START Material provided
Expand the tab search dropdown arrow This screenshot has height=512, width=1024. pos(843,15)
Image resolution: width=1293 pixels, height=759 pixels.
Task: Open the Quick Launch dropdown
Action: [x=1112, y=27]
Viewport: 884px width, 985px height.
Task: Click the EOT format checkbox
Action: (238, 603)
END Material provided
**Your task**.
Would you please transcribe the records above in full and exactly?

**Answer section**.
Expand the tab search dropdown arrow This screenshot has height=512, width=1024. pos(843,15)
Image resolution: width=1293 pixels, height=759 pixels.
Task: Open the Quick Launch dropdown
Action: [x=1112, y=27]
Viewport: 884px width, 985px height.
Task: Click the EOT format checkbox
Action: (238, 603)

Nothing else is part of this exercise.